++++ GIVEN TEXT ++++

It was not until 1905 that Anthropology teaching at Oxford became more centrally coordinated under the new Committee for Anthropology, which held its first meeting in October 1905 (Oxford University Archives [OUA], DC 1/2/1). The Committee included the Professors of Anthropology (Tylor), Human Anatomy, Moral and Metaphysical Philosophy, Mental Philosophy, Comparative Philology, the Keeper of the Ashmolean Museum and Balfour, as Curator of the Pitt Rivers Museum (OUA, DC 1/2/3, Paper 3). It was responsible for organizing the teaching and examining of students taking the new Diploma in Anthropology, which was established by University Statue during the Trinity Term of 1905 (OUA, DC 1/2/3, Paper 10). From the beginning, the Committee hashed out a syllabus, formulated a list of lectures and created a reading list for the students. Five men – Myres, Thomson, Balfour, Marett and Tylor – who together formed a Sub-Committee on Regulations for the Diploma, were central to driving and shaping the work of the new Committee through its earliest years.

++++ INFORMATION SUPPLIED ++++

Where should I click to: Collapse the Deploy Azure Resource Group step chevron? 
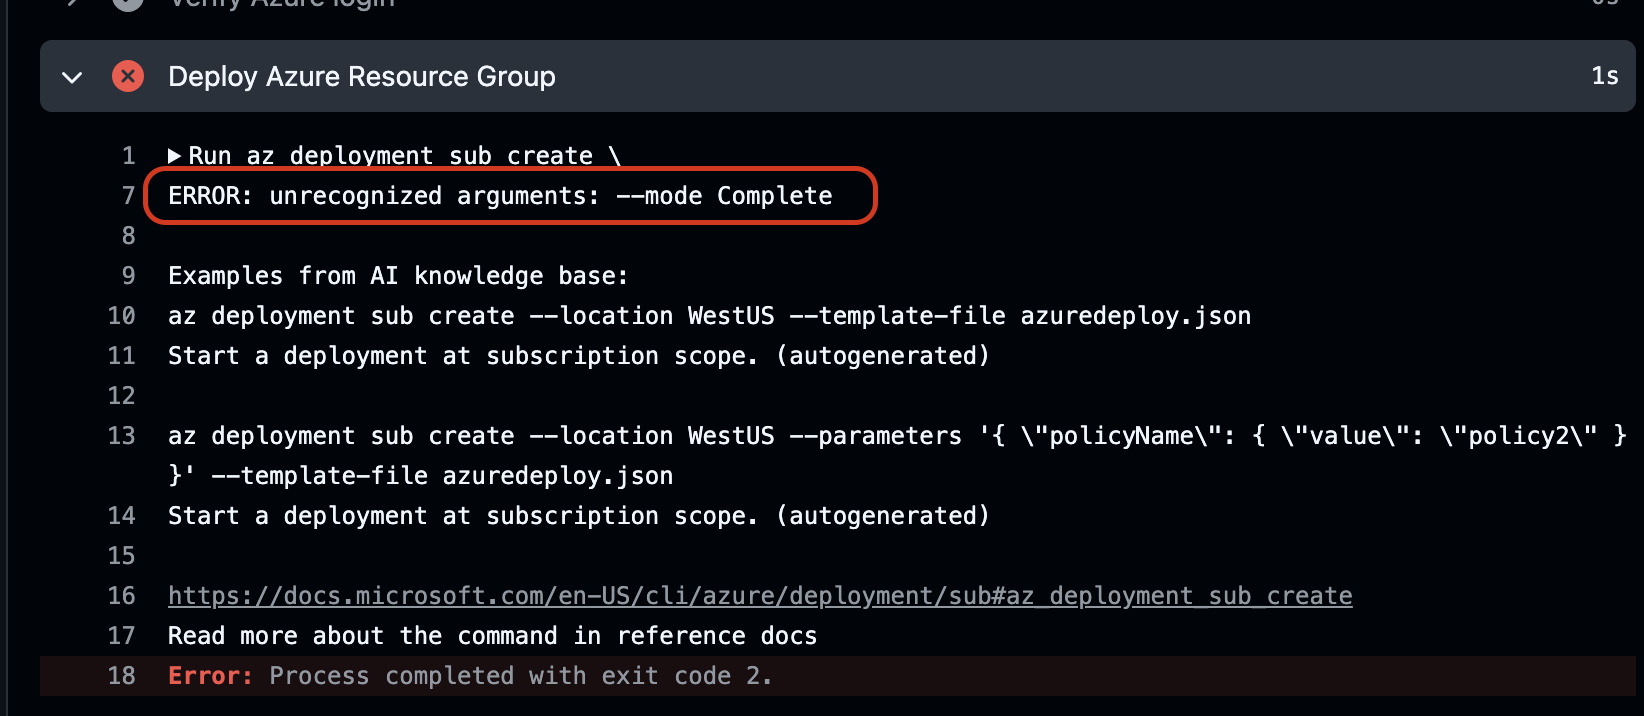click(72, 77)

++++

» TASK TO CARRY OUT
In the text on anthropology teaching at Oxford, which five men made up the Sub-Committee on Regulations for the Diploma?

» OUTPUT OF THE TASK
Myres, Thomson, Balfour, Marett and Tylor.